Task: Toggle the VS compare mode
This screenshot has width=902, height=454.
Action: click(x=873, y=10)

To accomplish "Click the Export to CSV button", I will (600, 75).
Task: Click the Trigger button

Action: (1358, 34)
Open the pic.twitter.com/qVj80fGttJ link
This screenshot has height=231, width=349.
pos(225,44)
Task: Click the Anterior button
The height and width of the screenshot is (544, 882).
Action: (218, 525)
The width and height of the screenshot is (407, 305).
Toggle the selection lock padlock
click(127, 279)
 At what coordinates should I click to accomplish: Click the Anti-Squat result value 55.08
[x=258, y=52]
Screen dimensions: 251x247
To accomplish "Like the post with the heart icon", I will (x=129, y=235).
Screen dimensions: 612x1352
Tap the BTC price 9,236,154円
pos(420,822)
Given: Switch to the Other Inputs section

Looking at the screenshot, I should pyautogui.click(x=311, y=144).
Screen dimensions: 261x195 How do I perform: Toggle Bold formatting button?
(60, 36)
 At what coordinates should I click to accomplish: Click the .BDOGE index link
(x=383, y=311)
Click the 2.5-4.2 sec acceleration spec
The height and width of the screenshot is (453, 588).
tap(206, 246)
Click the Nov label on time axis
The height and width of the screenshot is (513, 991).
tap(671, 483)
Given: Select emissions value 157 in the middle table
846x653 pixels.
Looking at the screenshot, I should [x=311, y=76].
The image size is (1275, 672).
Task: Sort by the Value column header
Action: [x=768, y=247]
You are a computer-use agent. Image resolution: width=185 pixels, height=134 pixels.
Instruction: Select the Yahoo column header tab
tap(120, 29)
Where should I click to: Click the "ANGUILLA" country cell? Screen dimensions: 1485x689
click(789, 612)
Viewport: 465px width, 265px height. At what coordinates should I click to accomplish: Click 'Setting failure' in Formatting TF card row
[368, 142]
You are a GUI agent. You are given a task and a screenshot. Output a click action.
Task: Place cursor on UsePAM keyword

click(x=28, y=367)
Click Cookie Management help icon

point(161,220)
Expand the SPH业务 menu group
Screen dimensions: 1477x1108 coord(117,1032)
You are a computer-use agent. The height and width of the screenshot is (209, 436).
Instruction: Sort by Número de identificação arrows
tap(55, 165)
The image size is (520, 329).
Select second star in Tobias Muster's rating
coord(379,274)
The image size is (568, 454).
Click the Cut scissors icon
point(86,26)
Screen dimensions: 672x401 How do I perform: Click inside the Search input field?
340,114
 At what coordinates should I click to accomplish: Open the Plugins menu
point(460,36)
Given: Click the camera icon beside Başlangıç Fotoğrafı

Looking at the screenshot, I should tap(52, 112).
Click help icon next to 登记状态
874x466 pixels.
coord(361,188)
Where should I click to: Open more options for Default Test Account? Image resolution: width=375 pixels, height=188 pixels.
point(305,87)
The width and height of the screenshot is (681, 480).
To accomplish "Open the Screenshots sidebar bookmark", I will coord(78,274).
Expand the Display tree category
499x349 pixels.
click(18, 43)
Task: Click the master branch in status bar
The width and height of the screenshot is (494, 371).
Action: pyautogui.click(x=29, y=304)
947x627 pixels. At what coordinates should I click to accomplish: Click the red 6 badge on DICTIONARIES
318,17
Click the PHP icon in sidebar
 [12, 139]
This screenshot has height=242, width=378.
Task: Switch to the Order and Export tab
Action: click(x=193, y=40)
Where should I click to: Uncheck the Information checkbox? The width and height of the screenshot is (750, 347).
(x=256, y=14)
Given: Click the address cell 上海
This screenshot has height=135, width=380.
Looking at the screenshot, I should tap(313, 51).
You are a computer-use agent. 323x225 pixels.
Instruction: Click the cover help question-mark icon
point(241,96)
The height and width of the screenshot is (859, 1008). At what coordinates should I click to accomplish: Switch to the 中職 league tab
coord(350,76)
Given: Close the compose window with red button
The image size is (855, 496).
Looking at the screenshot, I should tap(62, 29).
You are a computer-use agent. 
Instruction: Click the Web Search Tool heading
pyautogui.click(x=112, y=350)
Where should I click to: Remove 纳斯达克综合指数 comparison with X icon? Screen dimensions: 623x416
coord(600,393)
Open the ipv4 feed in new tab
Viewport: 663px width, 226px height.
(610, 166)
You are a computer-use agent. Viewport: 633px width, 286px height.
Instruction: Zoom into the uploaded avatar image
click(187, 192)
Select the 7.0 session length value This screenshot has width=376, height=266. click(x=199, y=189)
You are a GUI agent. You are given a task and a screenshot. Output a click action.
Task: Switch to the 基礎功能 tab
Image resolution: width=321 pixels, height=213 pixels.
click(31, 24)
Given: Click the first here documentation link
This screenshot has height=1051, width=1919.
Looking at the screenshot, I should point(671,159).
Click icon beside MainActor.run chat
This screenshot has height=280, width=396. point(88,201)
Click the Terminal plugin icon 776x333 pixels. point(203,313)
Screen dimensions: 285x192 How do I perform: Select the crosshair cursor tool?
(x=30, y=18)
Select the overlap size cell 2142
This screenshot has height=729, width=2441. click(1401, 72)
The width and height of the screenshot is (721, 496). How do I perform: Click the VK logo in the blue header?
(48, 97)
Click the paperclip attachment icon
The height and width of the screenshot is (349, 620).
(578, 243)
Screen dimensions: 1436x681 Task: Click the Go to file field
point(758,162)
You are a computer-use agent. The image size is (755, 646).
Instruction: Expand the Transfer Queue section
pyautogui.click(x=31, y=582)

··········

Each line in the data that holds the string "will" should be found and copied.

To accomplish "Click the Export to CSV button", I will (600, 75).
To accomplish "Like the post with the heart icon", I will (x=129, y=235).
To accomplish "Open the Screenshots sidebar bookmark", I will coord(78,274).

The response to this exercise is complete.